1. Technical Field
This disclosure relates to catalyst systems for olefin polymerization. More specifically, this disclosure relates to metallocene catalyst systems and polymers produced therefrom.
2. Background
Olefin polymers and copolymers such as polyethylene, polypropylene and ethylene-propylene can be produced under various polymerization conditions and employing various polymerization catalysts. In the case of C3 or greater alpha olefins, the resulting polymer may exhibit stereoregularity. For example, in the case of propylene, a polypropylene product may be isotactic wherein each methyl group attached to the tertiary carbon atoms of the successive monomeric unit falls on the same side of a hypothetical plane through the main chain of the polymer. Polypropylene may also be syndiotactic wherein the methyl groups attached to the tertiary carbon atoms of the successive monomeric unit are arranged as racemic dyads. In other words, the methyl groups in isotactic polypropylene lie on the same side of the polymer backbone whereas in syndiotactic polypropylene the methyl groups lie on alternate sides of the polymer backbone. In the absence of any regular arrangement of the methyl groups with respect to the polymer backbone the polymer is atactic. The stereoregularity of the polymeric product impacts both the physical and mechanical properties of said product.

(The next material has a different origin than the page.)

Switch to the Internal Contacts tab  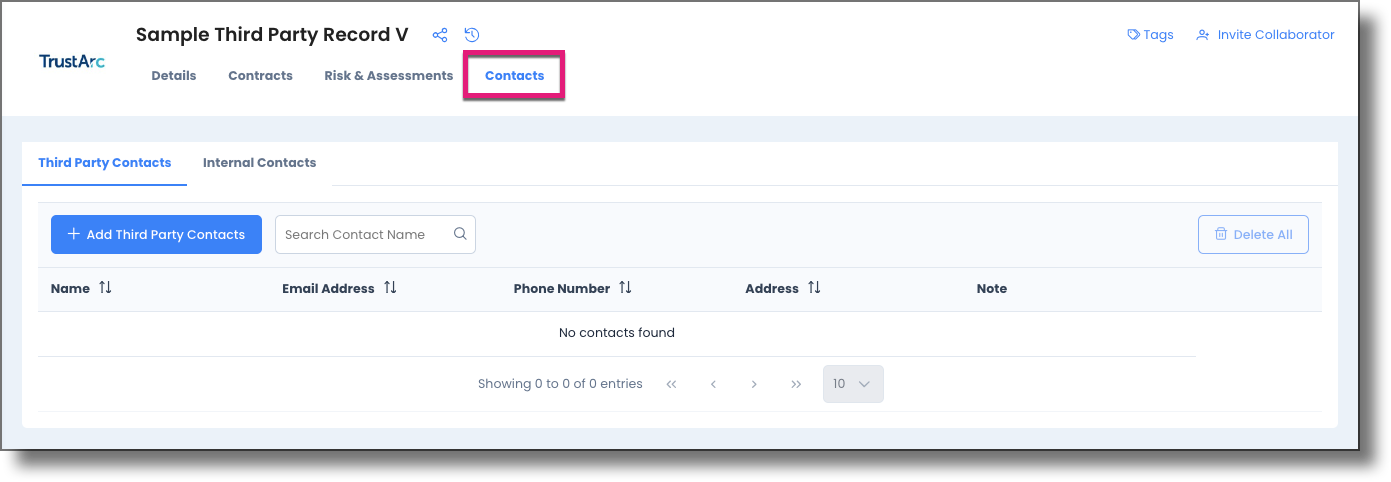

Fluorenyl-type metallocene catalysts are effective catalysts in the polymerization of olefin polymers such as ethylene, propylene and higher olefins or other ethylenically unsaturated monomers into homopolymers or copolymers. Fluorenyl-type metallocenes are generally characterized by bridged cyclopentadienyl and fluorenyl groups that serve as a ligand to a metal atom. Varying the substituents or position of substituents on the fluorenyl group, cyclopentadienyl group or bridging moiety of a given fluorenyl-type metallocene catalyst may produce polymers having very different physical properties. For example, an isomer of a fluorenyl-type metallocene catalyst may produce isotactic polypropylene, while another isomer of the catalyst may produce syndiotactic polypropylene. In addition, properties such as the molecular weight and melting points of the polypropylene composition may vary and as a result the mechanical properties and utility of the polymer may vary.
Thus, there is an ongoing need for catalysts capable of producing stereoregular polypropylene compositions with differing physical properties such as molecular weight and melting points.